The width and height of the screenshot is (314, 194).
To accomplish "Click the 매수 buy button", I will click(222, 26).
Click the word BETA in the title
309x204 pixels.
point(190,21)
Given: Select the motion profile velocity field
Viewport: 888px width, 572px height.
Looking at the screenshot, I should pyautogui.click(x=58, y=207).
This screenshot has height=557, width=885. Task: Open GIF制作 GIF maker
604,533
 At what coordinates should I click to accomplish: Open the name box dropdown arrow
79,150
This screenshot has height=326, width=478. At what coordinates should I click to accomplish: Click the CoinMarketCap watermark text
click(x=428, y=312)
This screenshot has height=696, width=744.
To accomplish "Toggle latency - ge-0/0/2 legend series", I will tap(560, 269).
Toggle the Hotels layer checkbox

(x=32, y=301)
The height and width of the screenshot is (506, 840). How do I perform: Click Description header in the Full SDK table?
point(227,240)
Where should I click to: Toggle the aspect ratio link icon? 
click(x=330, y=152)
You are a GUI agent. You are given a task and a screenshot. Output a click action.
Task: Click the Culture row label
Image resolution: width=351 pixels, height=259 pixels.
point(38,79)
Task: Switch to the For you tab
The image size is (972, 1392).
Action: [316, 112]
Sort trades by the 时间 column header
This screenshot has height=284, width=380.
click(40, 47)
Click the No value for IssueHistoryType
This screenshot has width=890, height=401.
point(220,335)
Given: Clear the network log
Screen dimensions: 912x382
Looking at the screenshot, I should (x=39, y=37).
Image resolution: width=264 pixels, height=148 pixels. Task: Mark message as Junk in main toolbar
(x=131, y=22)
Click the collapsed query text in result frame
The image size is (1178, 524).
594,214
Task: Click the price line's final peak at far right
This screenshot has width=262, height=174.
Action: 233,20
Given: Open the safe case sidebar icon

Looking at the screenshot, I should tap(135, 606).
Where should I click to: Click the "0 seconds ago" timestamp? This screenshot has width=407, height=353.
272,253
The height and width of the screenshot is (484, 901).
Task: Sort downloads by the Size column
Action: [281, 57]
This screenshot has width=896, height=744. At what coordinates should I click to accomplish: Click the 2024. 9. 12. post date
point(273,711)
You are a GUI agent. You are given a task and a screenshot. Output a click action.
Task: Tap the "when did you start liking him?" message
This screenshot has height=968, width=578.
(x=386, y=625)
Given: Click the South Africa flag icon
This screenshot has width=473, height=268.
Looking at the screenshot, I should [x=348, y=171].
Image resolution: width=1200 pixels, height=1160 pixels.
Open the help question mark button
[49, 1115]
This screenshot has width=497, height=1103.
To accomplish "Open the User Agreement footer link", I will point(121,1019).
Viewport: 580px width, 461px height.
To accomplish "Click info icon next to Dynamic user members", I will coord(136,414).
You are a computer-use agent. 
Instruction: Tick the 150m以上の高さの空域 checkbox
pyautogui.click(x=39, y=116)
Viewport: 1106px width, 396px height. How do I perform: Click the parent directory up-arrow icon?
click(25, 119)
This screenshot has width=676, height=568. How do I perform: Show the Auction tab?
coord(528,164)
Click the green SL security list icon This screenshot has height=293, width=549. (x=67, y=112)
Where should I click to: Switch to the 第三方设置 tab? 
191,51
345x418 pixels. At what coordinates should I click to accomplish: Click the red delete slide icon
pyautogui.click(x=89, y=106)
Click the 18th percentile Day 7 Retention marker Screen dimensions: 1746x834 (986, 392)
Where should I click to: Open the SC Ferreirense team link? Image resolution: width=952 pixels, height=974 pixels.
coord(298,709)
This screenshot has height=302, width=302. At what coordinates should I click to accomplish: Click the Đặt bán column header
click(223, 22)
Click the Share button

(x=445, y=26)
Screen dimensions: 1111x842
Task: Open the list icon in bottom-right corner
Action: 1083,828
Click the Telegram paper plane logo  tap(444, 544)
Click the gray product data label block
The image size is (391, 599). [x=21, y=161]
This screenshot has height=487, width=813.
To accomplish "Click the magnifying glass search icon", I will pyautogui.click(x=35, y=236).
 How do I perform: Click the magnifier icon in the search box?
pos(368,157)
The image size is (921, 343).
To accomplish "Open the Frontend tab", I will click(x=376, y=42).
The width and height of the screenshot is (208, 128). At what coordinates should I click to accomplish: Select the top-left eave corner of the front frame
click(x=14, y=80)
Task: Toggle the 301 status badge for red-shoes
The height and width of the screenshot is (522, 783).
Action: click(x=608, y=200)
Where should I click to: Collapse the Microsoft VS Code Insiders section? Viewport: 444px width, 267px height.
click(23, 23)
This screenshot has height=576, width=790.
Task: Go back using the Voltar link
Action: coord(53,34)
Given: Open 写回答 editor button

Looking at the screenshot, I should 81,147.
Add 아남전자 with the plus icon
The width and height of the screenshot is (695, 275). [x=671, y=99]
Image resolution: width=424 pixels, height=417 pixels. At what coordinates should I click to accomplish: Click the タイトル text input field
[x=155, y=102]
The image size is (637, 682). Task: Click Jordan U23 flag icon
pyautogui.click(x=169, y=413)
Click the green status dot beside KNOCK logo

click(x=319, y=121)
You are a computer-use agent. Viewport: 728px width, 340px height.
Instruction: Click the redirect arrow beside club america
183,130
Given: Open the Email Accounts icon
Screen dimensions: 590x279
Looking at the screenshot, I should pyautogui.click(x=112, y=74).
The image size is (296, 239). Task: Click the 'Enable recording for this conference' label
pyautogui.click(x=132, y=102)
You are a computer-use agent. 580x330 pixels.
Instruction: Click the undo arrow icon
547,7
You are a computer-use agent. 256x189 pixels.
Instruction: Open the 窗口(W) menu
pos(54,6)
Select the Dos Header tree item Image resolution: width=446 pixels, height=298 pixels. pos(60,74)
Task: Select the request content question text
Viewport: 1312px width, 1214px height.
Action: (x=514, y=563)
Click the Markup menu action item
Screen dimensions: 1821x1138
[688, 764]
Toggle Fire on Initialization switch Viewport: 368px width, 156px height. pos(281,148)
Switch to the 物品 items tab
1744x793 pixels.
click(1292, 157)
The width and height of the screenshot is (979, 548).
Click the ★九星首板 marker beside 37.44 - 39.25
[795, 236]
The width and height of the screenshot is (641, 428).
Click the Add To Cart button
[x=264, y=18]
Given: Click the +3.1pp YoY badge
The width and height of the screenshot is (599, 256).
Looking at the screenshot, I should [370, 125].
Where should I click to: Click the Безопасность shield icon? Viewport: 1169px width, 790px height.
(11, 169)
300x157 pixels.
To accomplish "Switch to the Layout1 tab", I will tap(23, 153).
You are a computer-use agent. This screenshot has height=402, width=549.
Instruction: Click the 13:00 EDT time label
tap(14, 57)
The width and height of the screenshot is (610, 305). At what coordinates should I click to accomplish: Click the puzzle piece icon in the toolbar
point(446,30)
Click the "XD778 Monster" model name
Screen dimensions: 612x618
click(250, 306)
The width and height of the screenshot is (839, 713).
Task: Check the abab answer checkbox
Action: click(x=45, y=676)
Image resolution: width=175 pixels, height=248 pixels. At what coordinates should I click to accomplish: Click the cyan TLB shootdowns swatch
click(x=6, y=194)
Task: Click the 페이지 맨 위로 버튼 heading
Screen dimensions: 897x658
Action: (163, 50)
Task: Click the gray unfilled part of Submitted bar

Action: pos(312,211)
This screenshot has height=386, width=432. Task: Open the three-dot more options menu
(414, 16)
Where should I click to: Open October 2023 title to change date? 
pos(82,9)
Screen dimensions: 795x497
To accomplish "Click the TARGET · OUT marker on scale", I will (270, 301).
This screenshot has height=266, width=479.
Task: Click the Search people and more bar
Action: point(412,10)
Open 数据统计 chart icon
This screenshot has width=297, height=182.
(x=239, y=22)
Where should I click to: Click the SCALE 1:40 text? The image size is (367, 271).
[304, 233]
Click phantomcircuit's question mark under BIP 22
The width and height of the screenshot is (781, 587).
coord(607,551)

▶ **What needs to be done**:
Using only the data above, copy out the lines that include the word "agent".

▶ **Answer below**:
You are a GUI agent. You are given a task and a screenshot. Output a click action.
You are a GUI agent. You are given a task and a screenshot. Output a click action.
You are a computer-use agent. 
You are a computer-use agent. Viewport: 728px width, 340px height.
You are a computer-use agent. 580x330 pixels.
You are a computer-use agent. 256x189 pixels.
You are a computer-use agent. This screenshot has height=402, width=549.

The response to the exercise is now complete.